BEGIN Records for the exercise
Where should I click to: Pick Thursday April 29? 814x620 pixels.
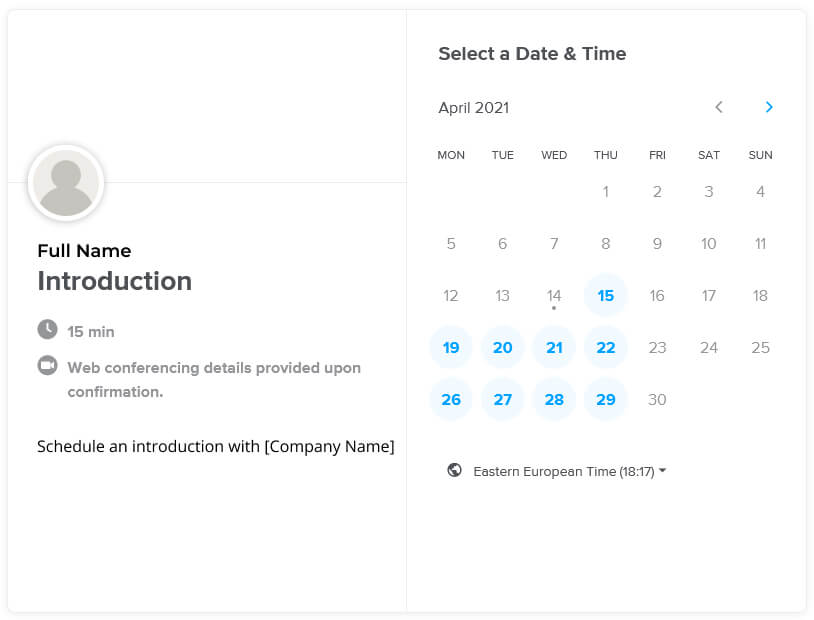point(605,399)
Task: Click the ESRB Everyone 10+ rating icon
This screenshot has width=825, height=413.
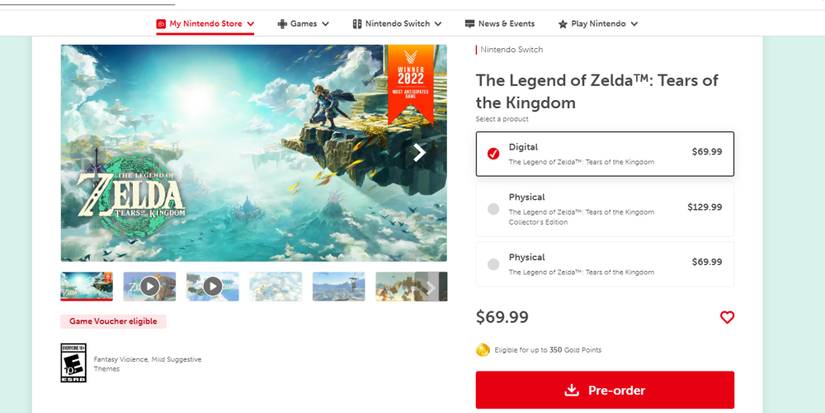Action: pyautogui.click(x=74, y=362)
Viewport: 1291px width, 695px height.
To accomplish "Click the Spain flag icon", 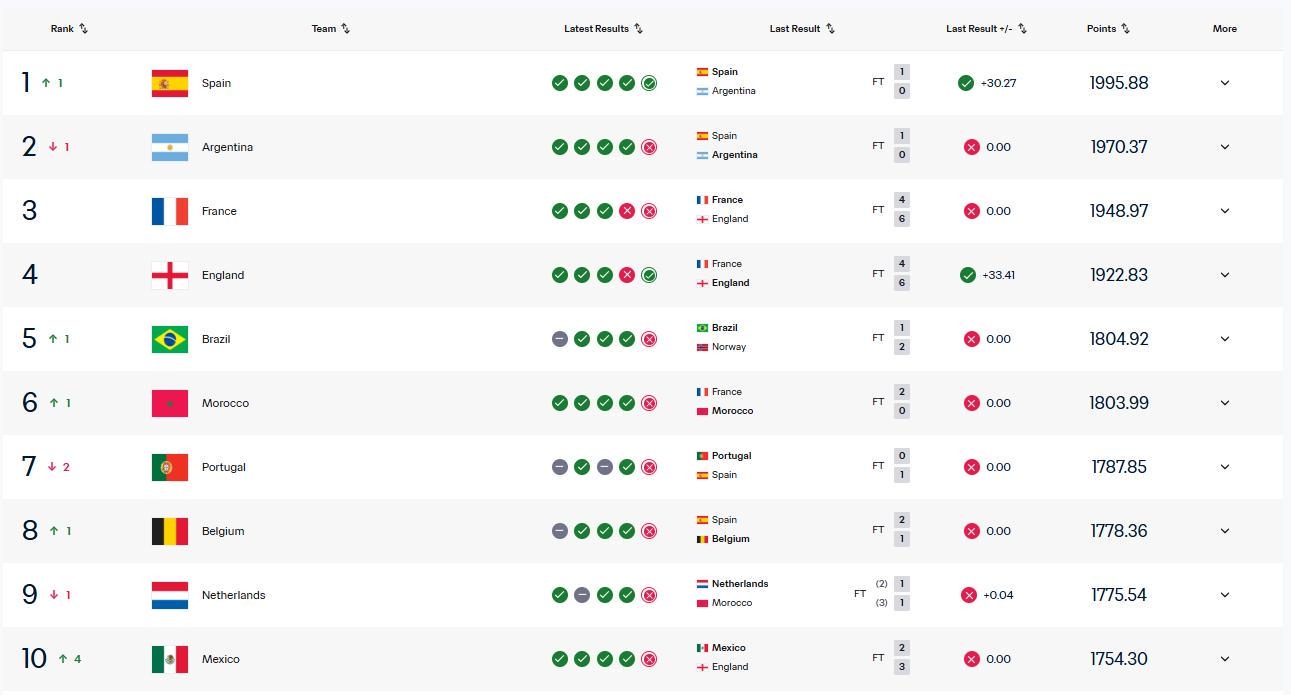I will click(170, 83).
END Records for the exercise
## Your goal
The response should consist of the lines above from the first through the one containing "Viewport: 1291px width, 695px height.", transcribed exactly, with every picture left out.

## Exercise solution
Where should I click to: Pick Thursday April 29? 814x620 pixels.
point(605,399)
Task: Click the ESRB Everyone 10+ rating icon
This screenshot has width=825, height=413.
Action: pyautogui.click(x=74, y=362)
Viewport: 1291px width, 695px height.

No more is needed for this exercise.